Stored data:
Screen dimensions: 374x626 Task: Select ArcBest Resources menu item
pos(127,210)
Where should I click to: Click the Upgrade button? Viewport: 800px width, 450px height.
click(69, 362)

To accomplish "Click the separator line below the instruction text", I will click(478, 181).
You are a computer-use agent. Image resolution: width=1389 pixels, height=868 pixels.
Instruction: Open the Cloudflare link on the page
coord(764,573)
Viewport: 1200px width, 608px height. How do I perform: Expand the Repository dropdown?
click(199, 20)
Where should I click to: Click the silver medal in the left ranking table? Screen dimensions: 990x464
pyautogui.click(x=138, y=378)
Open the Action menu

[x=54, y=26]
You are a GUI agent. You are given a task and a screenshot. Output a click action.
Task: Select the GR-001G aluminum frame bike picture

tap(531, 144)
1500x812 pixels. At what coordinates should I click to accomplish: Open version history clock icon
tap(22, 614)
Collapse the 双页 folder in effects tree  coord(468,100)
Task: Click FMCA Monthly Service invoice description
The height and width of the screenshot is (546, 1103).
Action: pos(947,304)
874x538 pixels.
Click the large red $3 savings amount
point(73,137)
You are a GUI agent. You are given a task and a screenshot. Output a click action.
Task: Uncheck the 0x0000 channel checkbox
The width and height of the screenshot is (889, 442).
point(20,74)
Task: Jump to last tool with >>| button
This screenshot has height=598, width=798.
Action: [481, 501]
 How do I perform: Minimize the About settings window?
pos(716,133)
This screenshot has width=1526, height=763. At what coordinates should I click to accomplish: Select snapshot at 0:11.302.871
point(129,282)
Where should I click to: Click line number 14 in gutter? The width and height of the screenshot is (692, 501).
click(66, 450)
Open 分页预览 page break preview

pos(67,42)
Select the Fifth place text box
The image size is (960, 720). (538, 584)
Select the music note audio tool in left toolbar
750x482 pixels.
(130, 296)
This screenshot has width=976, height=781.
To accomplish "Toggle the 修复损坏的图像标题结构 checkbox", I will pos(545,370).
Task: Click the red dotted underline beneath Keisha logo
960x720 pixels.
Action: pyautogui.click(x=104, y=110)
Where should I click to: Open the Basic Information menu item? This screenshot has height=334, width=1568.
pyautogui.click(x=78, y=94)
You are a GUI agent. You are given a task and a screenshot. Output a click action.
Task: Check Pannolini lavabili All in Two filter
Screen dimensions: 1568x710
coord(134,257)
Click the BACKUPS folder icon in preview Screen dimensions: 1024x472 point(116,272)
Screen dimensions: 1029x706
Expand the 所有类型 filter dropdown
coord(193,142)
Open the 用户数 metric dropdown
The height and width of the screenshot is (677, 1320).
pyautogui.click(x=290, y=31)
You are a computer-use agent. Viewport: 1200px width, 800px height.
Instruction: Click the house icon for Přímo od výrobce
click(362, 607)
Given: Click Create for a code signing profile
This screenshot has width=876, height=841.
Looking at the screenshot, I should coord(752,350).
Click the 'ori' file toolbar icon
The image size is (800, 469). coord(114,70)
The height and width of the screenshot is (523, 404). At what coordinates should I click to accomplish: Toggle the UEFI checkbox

* [Assignment] Using the data above, reproduce exactly the lines from the line that contains "Click the large red $3 savings amount" through the line that contains "This screenshot has width=976, height=781.", including both.

* [Exercise response]
Click the large red $3 savings amount
point(73,137)
You are a GUI agent. You are given a task and a screenshot. Output a click action.
Task: Uncheck the 0x0000 channel checkbox
The width and height of the screenshot is (889, 442).
point(20,74)
Task: Jump to last tool with >>| button
This screenshot has height=598, width=798.
Action: [481, 501]
 How do I perform: Minimize the About settings window?
pos(716,133)
This screenshot has width=1526, height=763. At what coordinates should I click to accomplish: Select snapshot at 0:11.302.871
point(129,282)
Where should I click to: Click line number 14 in gutter? The width and height of the screenshot is (692, 501).
click(66, 450)
Open 分页预览 page break preview

pos(67,42)
Select the Fifth place text box
The image size is (960, 720). (538, 584)
Select the music note audio tool in left toolbar
750x482 pixels.
(130, 296)
This screenshot has width=976, height=781.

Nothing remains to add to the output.